Brief: Your output should be exactly the lines from the one containing "Click the green Level2 badge" through the last line of the listing, and nothing else. Pictures stay out.

Records:
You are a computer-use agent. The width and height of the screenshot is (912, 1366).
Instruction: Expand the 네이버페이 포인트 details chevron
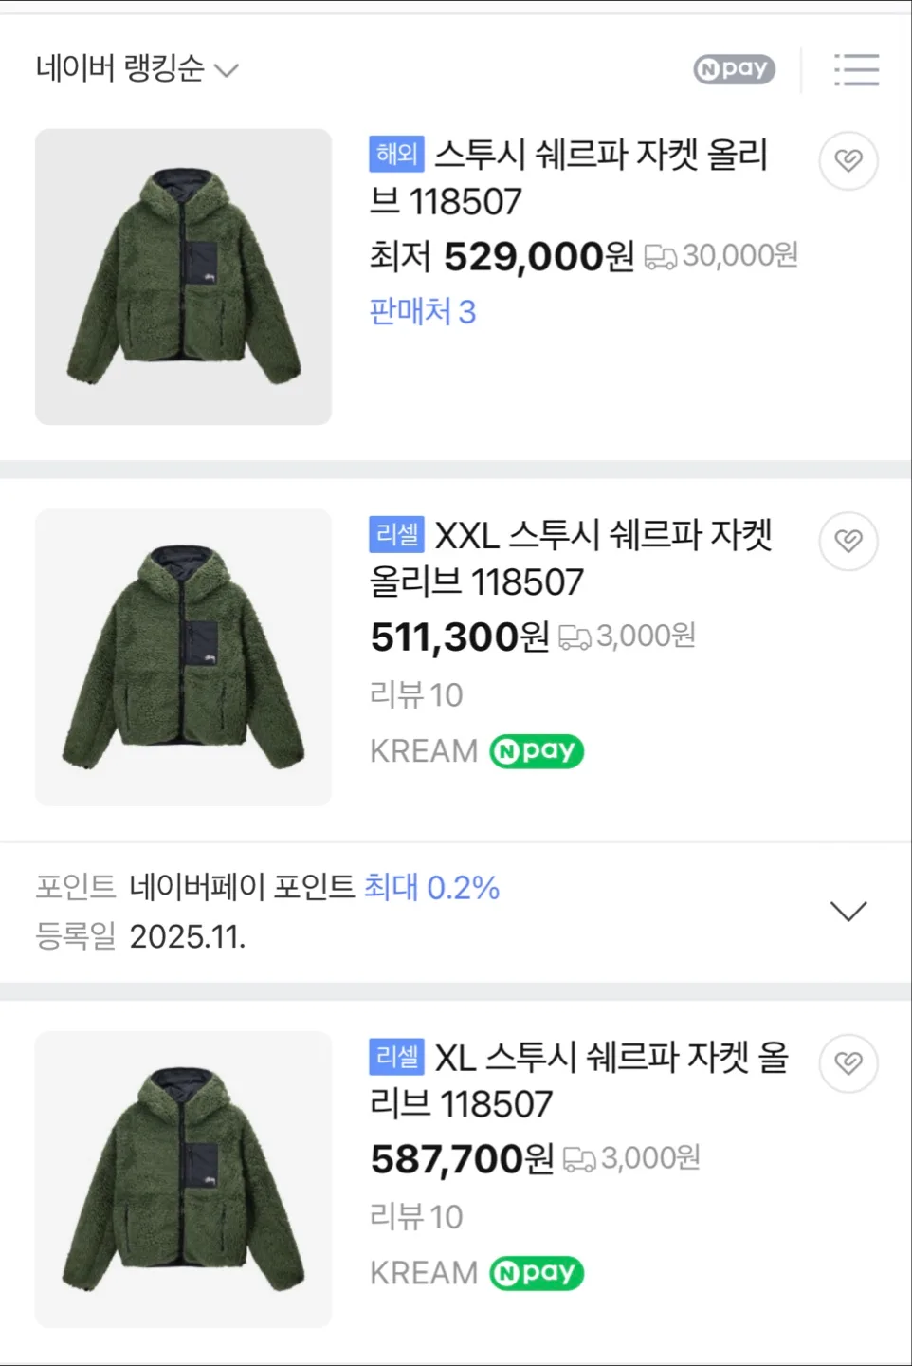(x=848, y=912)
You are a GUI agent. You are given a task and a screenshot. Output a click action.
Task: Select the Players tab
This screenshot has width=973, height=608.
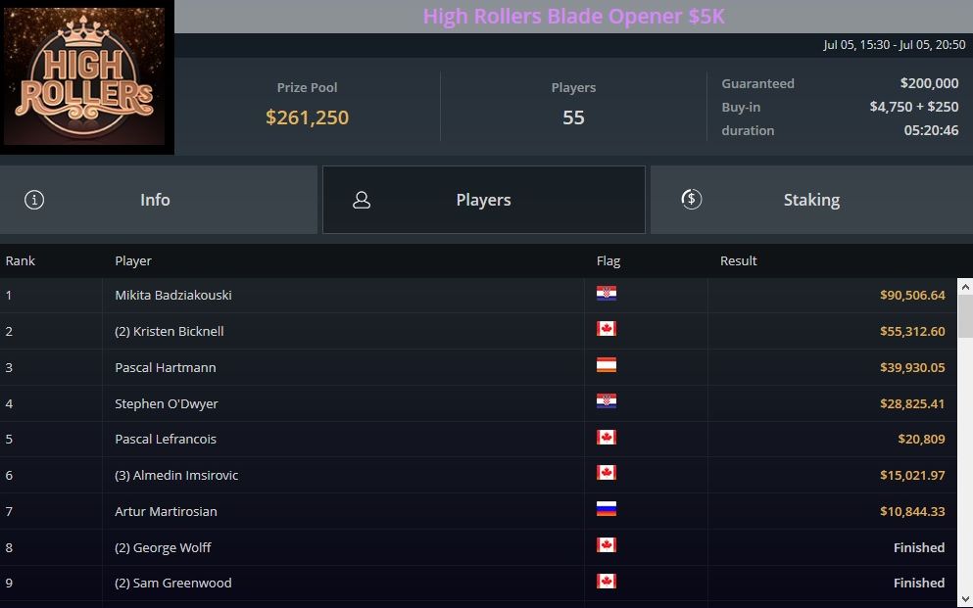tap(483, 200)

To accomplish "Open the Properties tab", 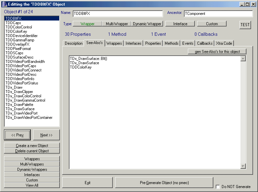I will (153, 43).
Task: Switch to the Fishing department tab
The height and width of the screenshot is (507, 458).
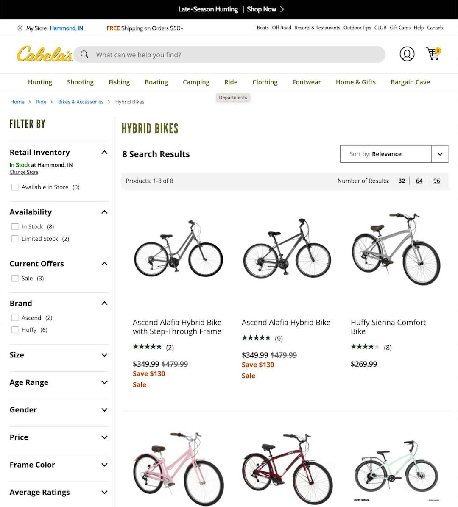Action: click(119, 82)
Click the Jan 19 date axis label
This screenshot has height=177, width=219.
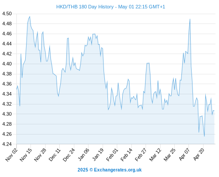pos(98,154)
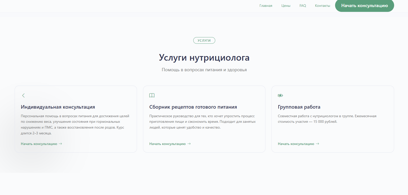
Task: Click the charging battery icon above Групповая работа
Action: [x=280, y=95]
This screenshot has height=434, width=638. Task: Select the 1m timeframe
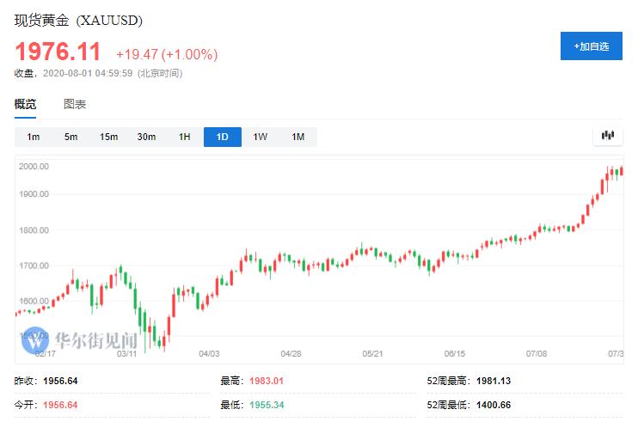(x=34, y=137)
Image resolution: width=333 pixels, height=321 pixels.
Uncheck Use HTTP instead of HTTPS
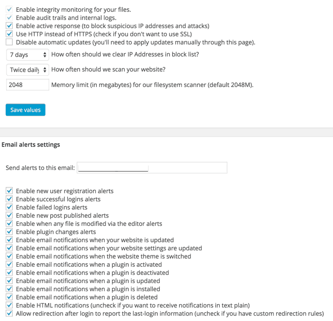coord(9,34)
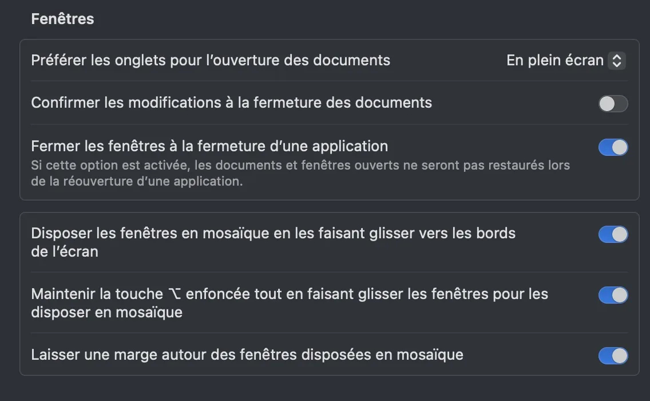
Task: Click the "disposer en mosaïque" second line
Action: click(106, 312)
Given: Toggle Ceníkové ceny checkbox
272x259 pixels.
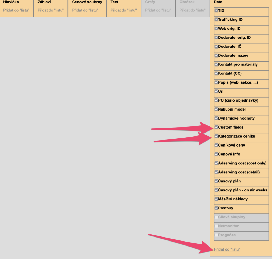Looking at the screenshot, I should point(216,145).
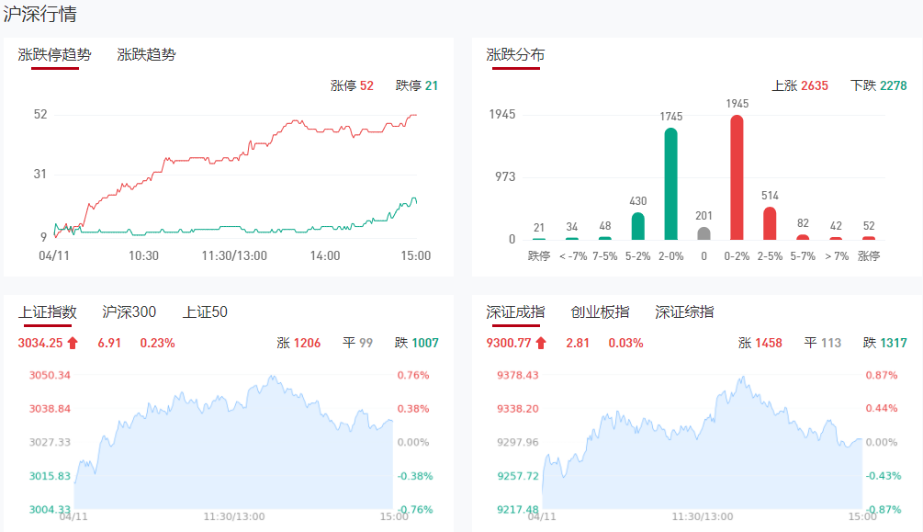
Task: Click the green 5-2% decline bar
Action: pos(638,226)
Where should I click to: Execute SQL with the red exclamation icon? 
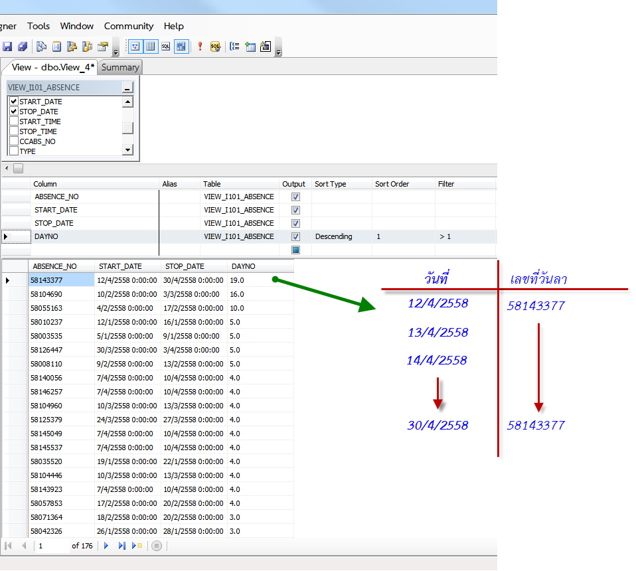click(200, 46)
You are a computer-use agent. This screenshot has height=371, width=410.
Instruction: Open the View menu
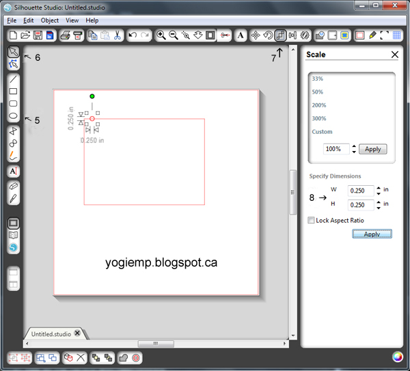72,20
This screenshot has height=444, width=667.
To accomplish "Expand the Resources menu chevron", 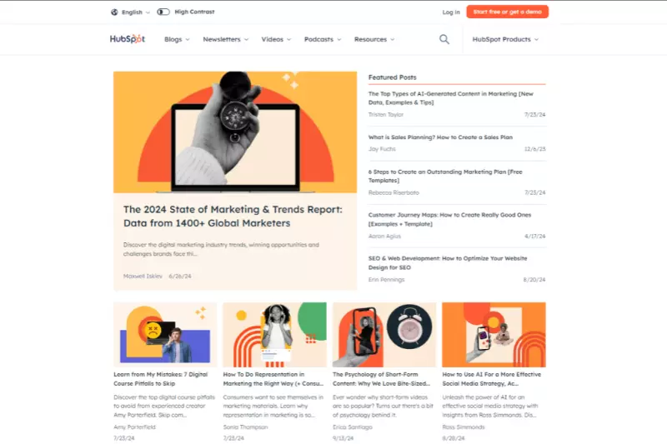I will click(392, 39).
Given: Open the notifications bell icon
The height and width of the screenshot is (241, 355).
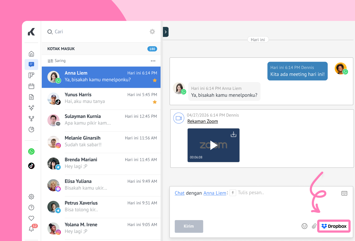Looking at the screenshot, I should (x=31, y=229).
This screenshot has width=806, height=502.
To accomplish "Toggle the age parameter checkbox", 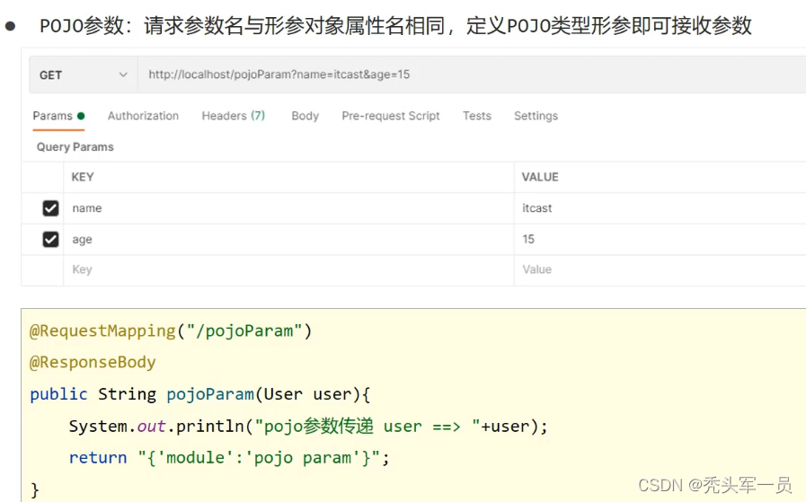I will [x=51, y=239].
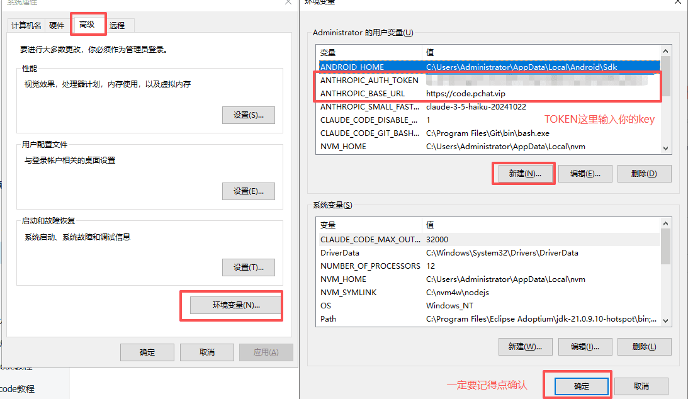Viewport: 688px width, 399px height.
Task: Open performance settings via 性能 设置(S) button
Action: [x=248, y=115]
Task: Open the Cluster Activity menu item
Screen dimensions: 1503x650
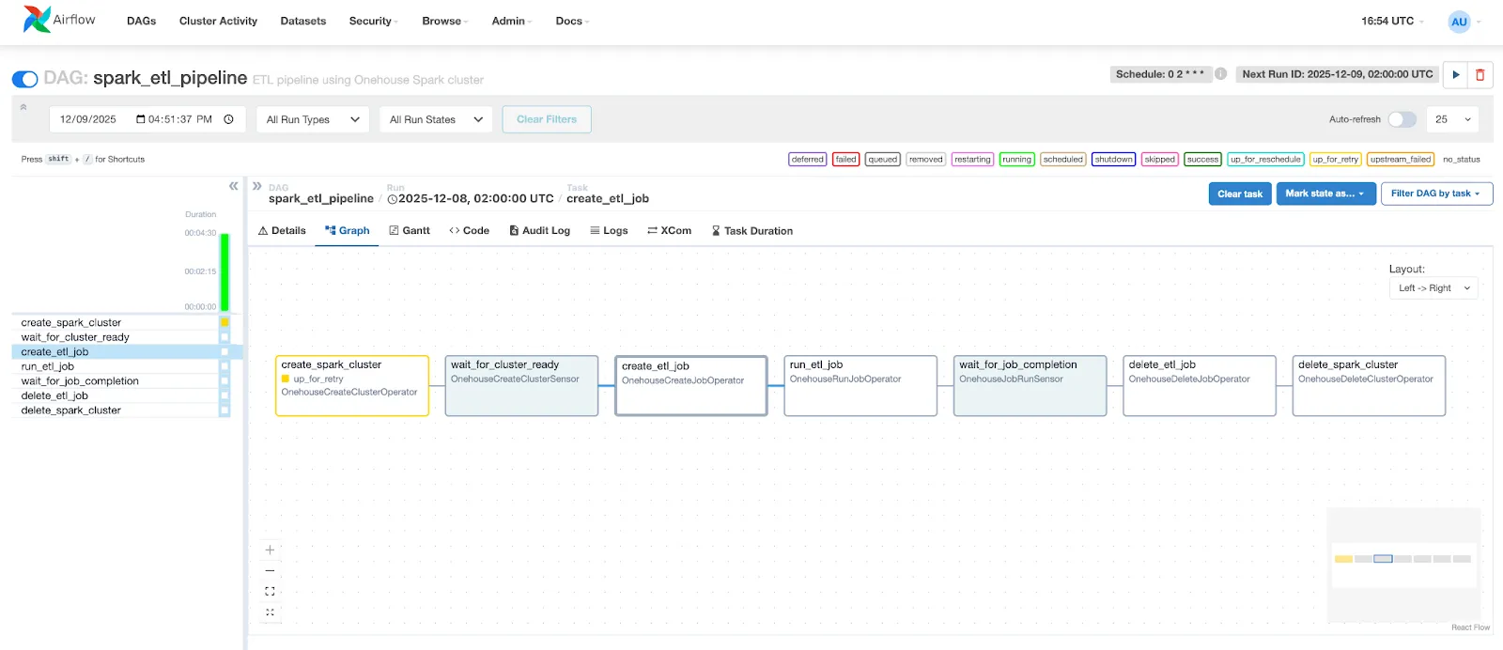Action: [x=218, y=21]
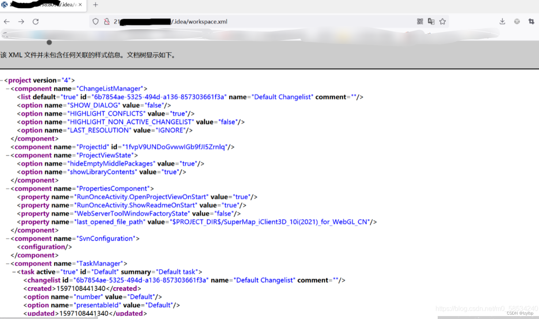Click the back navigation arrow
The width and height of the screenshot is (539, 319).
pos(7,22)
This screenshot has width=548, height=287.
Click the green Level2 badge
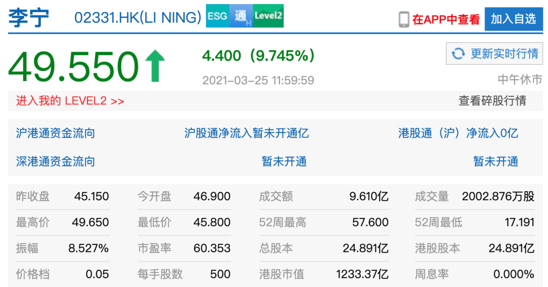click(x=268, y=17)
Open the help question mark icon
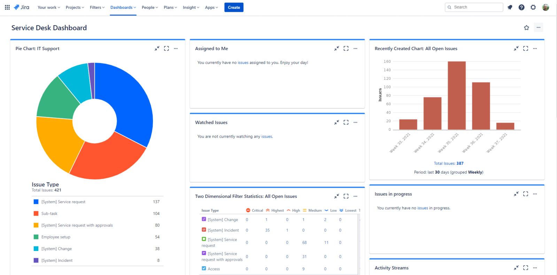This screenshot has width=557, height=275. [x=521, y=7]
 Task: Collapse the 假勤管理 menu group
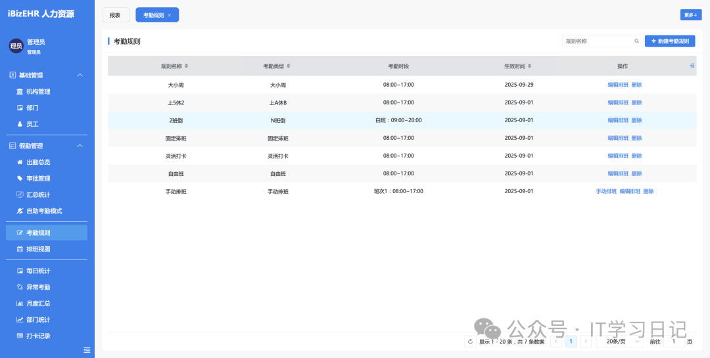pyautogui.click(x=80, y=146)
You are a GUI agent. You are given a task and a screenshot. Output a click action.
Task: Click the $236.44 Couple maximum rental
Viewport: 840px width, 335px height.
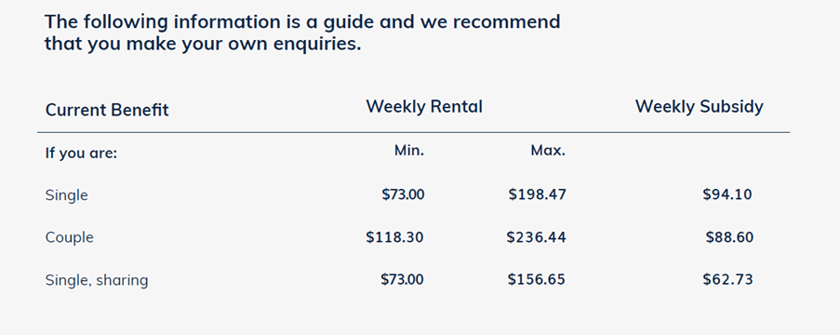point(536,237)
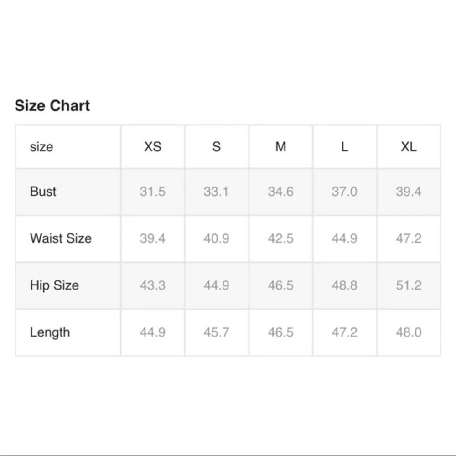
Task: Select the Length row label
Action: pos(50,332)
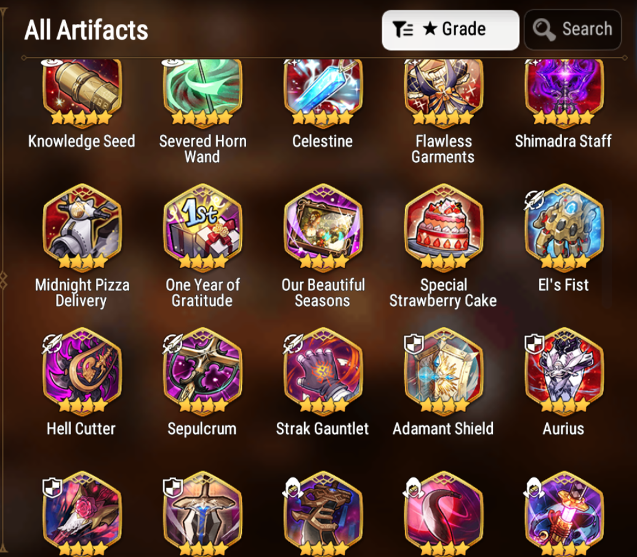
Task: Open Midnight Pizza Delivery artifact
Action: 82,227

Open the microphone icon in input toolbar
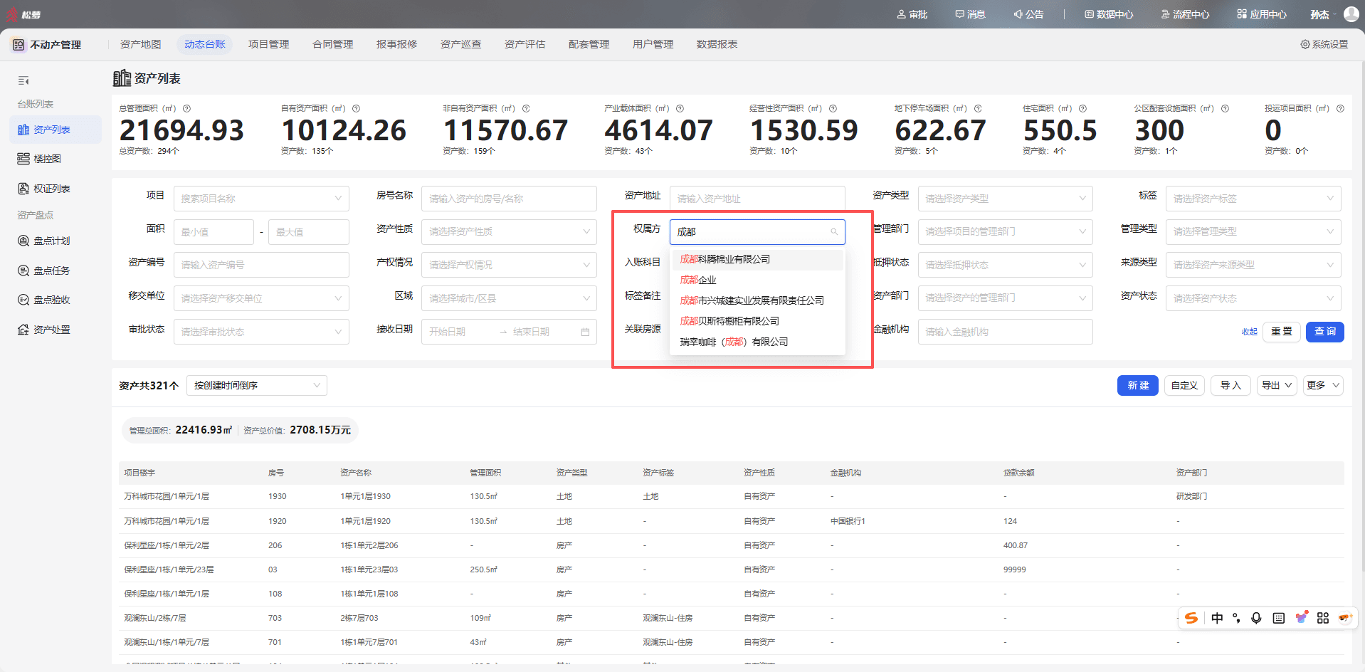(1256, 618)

The answer:
Click the green Level2 badge
click(x=268, y=17)
Open the help question mark icon
This screenshot has width=557, height=275. [x=521, y=7]
 Task: Collapse the 假勤管理 menu group
pyautogui.click(x=80, y=146)
You are a GUI agent. You are given a task and a screenshot. Output a click action.
Task: Click the $236.44 Couple maximum rental
Viewport: 840px width, 335px height.
point(536,237)
Task: Select the Length row label
Action: pos(50,332)
Task: Open Midnight Pizza Delivery artifact
Action: 82,227

Open the microphone icon in input toolbar
(1256, 618)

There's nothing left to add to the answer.